Vivien turned away, her mind on fire.Pregnancy. She had been carrying a child. Slowly her hand crept to her flat abdomen, and trembled as it pressed there. It couldn’t be true, she thought frantically. Oh, dear Lord, if she had been pregnant, what had become of the child? A series of hot and cold shivers rippled through her as she mulled the possibilities. It must have resulted in miscarriage, because the alternative was not something she cared to contemplate.
She closed her eyes, squeezed them tight in horror. She wouldn’t have aborted the babe…would she? The hows and whys of the question flew around her like attacking birds, pecking and shredding until she flinched.
“I see,” Gerard said, reading her obvious discomfort and deducing that she had indeed deliberately terminated the pregnancy. “Well, no need to blame yourself, darling. You’re hardly the mothering kind.

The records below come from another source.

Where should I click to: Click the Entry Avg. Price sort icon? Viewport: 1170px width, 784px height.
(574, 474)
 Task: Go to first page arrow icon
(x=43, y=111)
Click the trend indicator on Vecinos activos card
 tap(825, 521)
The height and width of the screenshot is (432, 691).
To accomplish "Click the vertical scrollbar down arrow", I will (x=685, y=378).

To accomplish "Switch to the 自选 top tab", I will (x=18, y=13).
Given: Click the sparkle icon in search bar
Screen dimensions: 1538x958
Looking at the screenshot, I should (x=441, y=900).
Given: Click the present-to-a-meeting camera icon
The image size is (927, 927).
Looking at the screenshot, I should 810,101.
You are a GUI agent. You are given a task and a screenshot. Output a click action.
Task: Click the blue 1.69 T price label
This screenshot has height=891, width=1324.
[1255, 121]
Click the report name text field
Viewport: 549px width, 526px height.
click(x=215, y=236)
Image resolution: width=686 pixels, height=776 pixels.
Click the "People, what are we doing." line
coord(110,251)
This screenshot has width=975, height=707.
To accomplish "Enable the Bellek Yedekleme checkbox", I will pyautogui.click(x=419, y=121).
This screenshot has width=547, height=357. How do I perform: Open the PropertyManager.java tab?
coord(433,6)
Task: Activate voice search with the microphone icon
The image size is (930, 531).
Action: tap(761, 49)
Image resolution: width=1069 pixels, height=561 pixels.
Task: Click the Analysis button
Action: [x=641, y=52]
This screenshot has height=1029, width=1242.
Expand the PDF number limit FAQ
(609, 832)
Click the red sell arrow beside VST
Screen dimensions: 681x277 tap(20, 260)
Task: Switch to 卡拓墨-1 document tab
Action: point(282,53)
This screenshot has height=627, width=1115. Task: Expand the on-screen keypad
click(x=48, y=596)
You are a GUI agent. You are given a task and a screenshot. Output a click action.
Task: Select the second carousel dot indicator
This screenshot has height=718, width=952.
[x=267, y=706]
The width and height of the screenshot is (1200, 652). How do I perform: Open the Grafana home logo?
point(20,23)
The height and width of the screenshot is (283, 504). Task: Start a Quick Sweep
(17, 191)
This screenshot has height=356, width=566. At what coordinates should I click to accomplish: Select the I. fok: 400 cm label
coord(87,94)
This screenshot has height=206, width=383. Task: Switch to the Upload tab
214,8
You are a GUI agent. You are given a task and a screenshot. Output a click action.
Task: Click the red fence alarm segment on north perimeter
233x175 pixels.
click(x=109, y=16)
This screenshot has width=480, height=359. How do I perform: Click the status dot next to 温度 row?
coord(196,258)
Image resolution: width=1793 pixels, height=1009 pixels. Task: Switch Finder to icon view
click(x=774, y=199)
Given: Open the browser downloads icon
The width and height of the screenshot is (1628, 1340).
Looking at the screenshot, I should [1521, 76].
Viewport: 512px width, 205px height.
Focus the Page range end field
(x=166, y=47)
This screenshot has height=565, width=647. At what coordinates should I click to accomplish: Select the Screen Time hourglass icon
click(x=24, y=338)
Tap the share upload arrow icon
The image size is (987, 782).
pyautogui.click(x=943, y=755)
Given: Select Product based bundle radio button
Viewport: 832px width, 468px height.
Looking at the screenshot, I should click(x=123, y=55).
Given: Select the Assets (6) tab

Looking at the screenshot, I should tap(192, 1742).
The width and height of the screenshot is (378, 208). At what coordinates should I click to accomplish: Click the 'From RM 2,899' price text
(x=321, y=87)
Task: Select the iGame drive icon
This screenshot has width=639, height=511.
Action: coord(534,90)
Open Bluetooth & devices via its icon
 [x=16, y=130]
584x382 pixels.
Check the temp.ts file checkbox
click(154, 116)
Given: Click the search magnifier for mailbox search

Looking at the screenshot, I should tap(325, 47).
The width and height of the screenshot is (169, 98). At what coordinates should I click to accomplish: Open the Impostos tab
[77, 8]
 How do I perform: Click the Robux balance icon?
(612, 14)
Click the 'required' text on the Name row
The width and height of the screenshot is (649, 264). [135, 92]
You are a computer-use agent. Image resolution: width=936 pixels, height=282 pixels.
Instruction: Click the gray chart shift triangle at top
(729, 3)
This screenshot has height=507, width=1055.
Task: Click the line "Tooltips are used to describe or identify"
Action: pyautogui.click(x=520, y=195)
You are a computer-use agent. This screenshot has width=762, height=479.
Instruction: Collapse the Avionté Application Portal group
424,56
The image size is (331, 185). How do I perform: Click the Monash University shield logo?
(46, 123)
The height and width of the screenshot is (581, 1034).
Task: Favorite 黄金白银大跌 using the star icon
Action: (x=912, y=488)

Your talents lie elsewhere.”
Her lips parted, but she couldn’t produce a sound. In her guilt and pain, she could only focus on one overwhelming fact. Grant must not find out. If he knew what she had likely done, his contempt for her would know no bounds. He would despise her for eternity…but no more than she would despise herself.
“Vivien.” Gerard’s voice penetrated the desperate whirl of her thoughts. He approached her from behind and grasped her gloved arms, his hands sliding in a downward caress. “Vivien, leave Morgan and come back to me. Tonight. He’s only flash gentry. He can’t do for you what I can. You know that.”